Because I read a lot of YA books, however, I do read a lot of books that are about teenage girls. While publishing is often accused of being male-dominated, the facts are that children’s literature, and particularly YA books, is dominated by women agents who rep books by women authors about female protagonists to women editors. It’s actually hard to find a YA book, especially a mainstream popular one, that has a boy protagonist, and the ones that often jump to people’s minds tend to be older (ex. Eragon or I Am Number Four).

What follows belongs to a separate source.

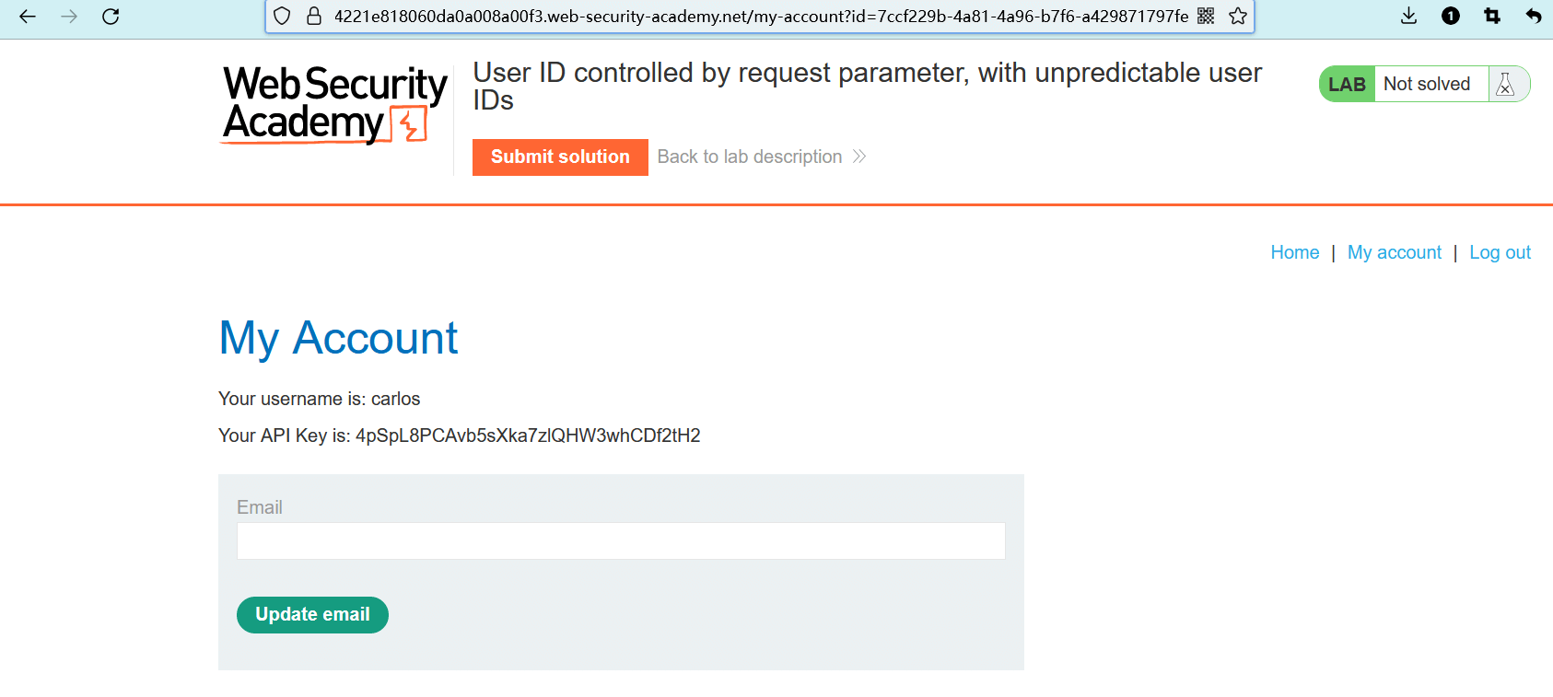Screen dimensions: 1553x697
Task: Focus the Email input field
Action: pyautogui.click(x=621, y=541)
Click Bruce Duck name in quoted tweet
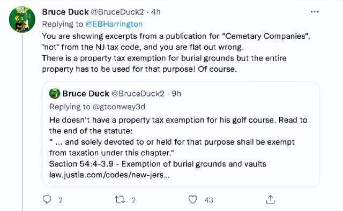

This is a problem in the sense that teenage boys often feel as if YA is not “for them” because they are so sparsely represented, and because girls in general are more likely to be avid readers than boys, I would love to see publishers publish and market more books featuring boys. (Yes, boys can read and like books about girls and vice versa, but the reality is that people DO like to see themselves in books sometimes, and it would be nice for boys to see more YA options that are about them and for those books to get a lot of hype.) Middle grade tends to be more balanced in terms of protagonist gender, so there’s really just a gap between MG and adult books that I think publishers can still fill. (Read one of our lists of YA books with male main characters here.)

So while I personally don’t choose books based on the protagonist’s gender, I do think it’s important to have balance in the market in general, and I hope that more male-focused stories can find their way into YA just as I hope more female-focused books can find their way into adult SFF and other genres.